With cheaper emeralds and rubies growing in popularity just one in five women can expect to receive a ring, costing between £750 and £3,000, Allianz found.
Anusha Couttigane, a senior analyst at Kantar Retail, said: "A generation of marital age people are now prioritizing other things such as weddings, housing and the cost of having children, rather than splashing out on a really expensive ring.
“There is still a lot of demand for solitaire diamond rings, but there has been growth in non traditional designs which use a range of cheaper, coloured stones too.”
At the same time tastes in jewellery have changed and coloured stones are seen as providing a more individualistic and distinctive alternative to the once ubiquitous white diamond.
Joanna Hardy, a jewellery expert for the BBC's Antiques Roadshow, said: "The great thing about coloured stones is that you can buy something really fabulous looking and most people will have no idea how much it cost. This is a big selling point for people who perhaps don't have as much to spend on a ring and don't want others to know exactly what they've spent on it."
Young people, says Ms Hardy, are steering clear of generic style rings and instead have a tendency to choose unique or unusual rings, which they see as reflecting their individual personality.
Ethical shopping has also dented the market for the traditional rock, with Leonardo Di Caprio’s film Blood Diamond alerting consumers to the human cost of extracting them from the earth and the conflicts the tread fuels.
Jewellers, including the high end designer Chopard, are now promoting "traceable" emeralds through marketing campaigns aimed at eco-conscious consumers.
In 2013 Chopard launched its "Green Carpet Collection", the first high-jewellery range made with Fairmined gold and ethically sourced diamonds. More recently it has partnered with Gemfields, whose Zambian emeralds were worn by Julianne Moore at the Cannes Film Festival in May.
Meanwhile the growing number of second marriages has seen a boom in secondhand and antique rings, which tend to be around half the price of new pieces.

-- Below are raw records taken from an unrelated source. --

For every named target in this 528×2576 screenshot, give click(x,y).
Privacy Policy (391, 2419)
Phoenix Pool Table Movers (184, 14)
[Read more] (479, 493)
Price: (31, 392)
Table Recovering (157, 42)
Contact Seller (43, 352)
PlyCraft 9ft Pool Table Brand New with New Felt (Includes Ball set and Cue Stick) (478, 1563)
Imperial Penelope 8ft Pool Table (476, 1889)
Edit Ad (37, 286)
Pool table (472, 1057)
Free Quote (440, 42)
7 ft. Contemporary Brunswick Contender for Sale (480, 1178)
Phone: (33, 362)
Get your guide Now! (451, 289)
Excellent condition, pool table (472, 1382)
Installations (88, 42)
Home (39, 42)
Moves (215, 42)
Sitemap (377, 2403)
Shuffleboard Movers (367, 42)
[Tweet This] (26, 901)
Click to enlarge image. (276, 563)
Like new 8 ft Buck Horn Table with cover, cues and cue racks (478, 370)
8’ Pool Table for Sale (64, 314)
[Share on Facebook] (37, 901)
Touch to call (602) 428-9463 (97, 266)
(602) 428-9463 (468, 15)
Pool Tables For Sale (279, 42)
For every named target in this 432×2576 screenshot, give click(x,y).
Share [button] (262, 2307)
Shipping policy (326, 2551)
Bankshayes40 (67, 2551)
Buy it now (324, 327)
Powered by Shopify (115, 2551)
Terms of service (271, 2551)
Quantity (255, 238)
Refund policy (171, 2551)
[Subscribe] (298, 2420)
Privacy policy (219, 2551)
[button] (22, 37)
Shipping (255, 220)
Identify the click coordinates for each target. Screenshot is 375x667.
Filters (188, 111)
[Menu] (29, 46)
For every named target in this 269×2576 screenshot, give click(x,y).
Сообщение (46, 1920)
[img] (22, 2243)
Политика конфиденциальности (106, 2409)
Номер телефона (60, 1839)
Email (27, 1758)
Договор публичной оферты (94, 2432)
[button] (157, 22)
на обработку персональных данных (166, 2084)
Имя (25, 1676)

The number of marriages has been rising since 2013, partly thanks to a growth in couples in their late 50s and 60s getting hitched for a second or third time.
Department store John Lewis said the trend has led demand for its range of antique jewellery to boom.
A spokeswoman said: "Second hand engagement rings are increasing in popularity, particularly with people getting married later in life, or for the second time. People who aren't marrying for the first time are often looking for a simple design having chosen a large stone, or statement ring the first time."
Sloane Square-based jewellery designer Kiki McDonough, added: “There is a huge trend to choose coloured stones for an engagement ring, particularly for second time marriages as people are looking for something totally different.”
Perhaps it’s just as well trends are shifting away from white diamonds.
The supply of new diamonds - formed by huge geological forces beneath the surface of the earth more than a billion years ago - is expected to peak in the next few years, before it starts to decline.
In September De Beers opened its Gahcho Kué mine in Canada’s Northwest Territories, where at full production it will extract more than 12,000 carats (2.4kg) of diamonds each day.
But by 2030 the mine’s supply diamonds will have been exhausted and it will shut. De Beers has no plans to open other new mines.
Diamonds, it seems, really aren’t forever.